Pekerja membongkar pagar beton yang dibangun manajemen GWK di wilayah Banjar Adat Giri Dharma, Ungasan, Badung pada 1 Oktober 2025. (BP/Didit)

DENPASAR, BALIPOST.com – Polemik penutupan akses warga Banjar Adat Giri Dharma yang dilakukan manajemen Garuda Wisnu Kencana (GWK) masih terus bergulir meski pembongkaran pagar beton telah dilakukan per 1 Oktober 2025.

Anggota DPR RI Dapil Bali, I Nyoman Parta, S.H., dari Fraksi PDI Perjuangan mengatakan meski saat ini pihak manajemen GWK telah membongkar pagar pembatas tersebut, tindakannya menutup akses jalan warga bertentangan dengan ketentuan hukum, khususnya Peraturan Pemerintah (PP) Nomor 18 Tahun 2021 tentang Hak Pengelolaan, Hak Atas Tanah, Satuan Rumah Susun, dan Pendaftaran Tanah.

“Saya baru memperoleh salinan PP 18 Tahun 2021 ini. Setelah saya pelajari, jelas sekali tindakan pihak GWK mendirikan tembok beton yang menyebabkan warga Banjar Giri Dharma terisolir telah bertentangan dari awal dengan Pasal 43 PP Nomor 18 Tahun 2021,” tegas Parta, Senin (6/10).

Baca juga:  Dari Lalat Serbu Permukiman Warga hingga Buronan Terpidana Korupsi Ditangkap

Menurut Parta, pasal tersebut secara tegas mengatur penggunaan hak pengelolaan tanah tidak boleh menutup atau menghilangkan akses masyarakat yang telah ada sebelumnya. Artinya, setiap bentuk pembangunan di atas tanah yang berada dalam hak pengelolaan negara harus tetap memperhatikan kepentingan umum dan hak masyarakat adat setempat.

“Dalam PP ini jelas diatur, pengelola tidak bisa semena-mena menutup jalan atau akses yang sudah dipakai masyarakat sejak lama. Apalagi sampai menyebabkan warga terisolir di tanah kelahirannya sendiri. Itu pelanggaran nyata,” sebut Parta.

Oleh karena itu, Parta mendesak pemerintah pusat maupun pemerintah daerah agar segera mengambil sikap tegas terhadap pengelola GWK. Menurutnya, polemik ini bukan sekadar soal pagar, tetapi menyangkut hak dasar masyarakat untuk mendapatkan akses dan ruang hidup yang layak.

“Pemerintah jangan tinggal diam.

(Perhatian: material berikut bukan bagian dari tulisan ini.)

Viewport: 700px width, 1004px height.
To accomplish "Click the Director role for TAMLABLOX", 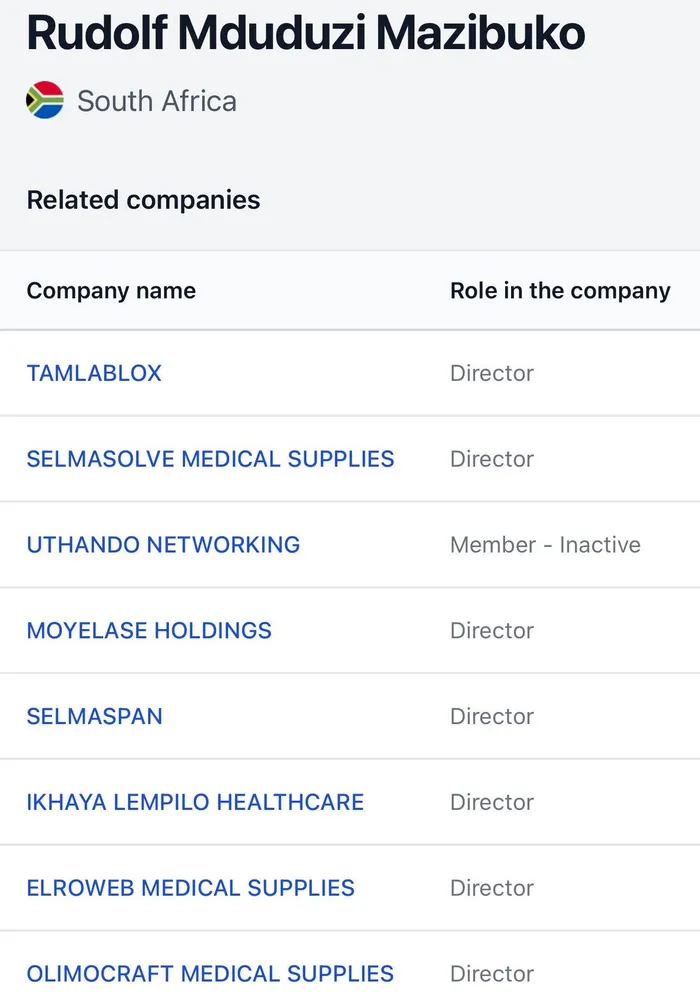I will point(492,373).
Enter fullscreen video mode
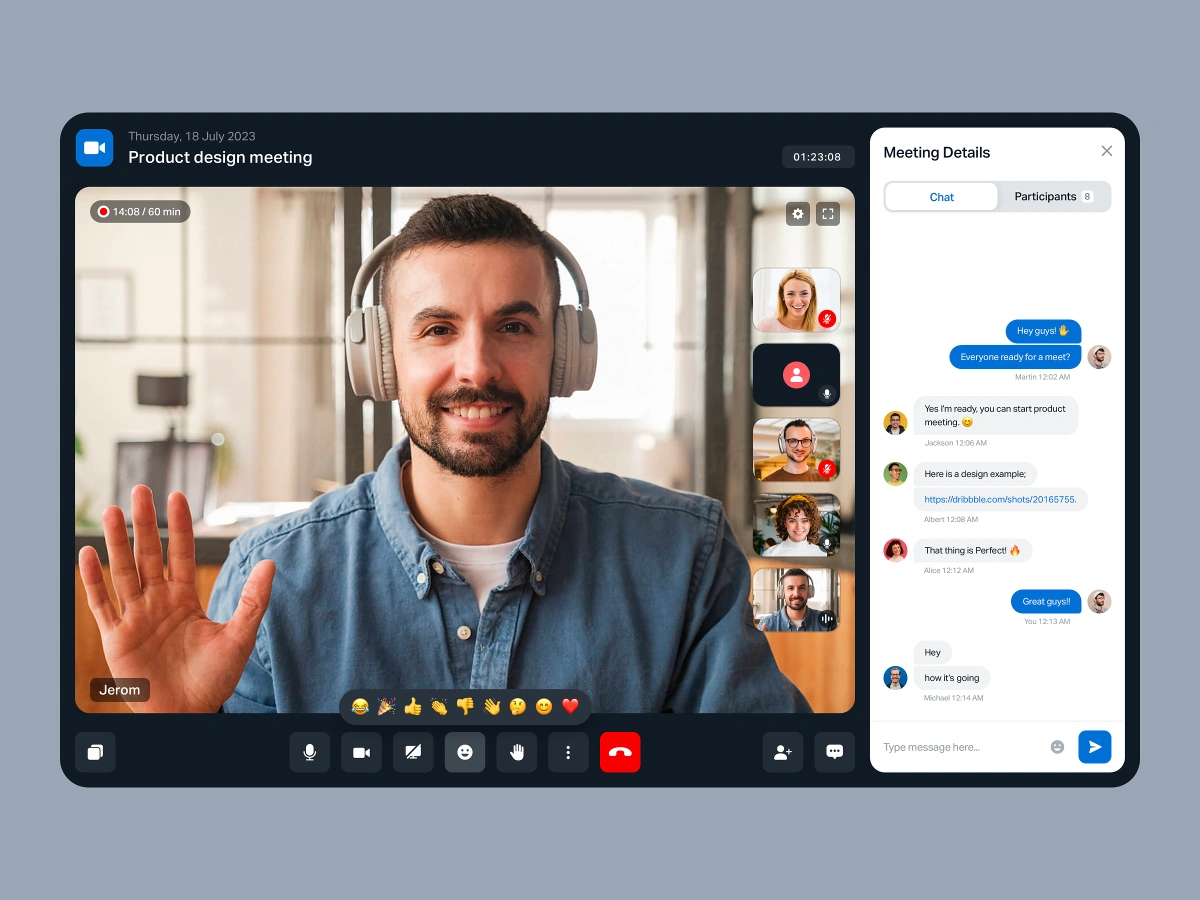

Ini persoalan serius karena menyangkut kepastian hukum bagi rakyat. Jangan sampai investasi besar dijadikan alasan untuk menyingkirkan hak-hak masyarakat,” tegasnya.

Baca juga:  Gara-gara Sabu, Pedagang Ikan Dituntut 5 Tahun

Ia juga mengingatkan bahwa keberadaan GWK tidak boleh berdiri di atas penderitaan masyarakat sekitarnya. Sebaliknya, GWK seharusnya menjadi contoh bagaimana pembangunan pariwisata dapat berjalan berdampingan dengan kepentingan warga lokal.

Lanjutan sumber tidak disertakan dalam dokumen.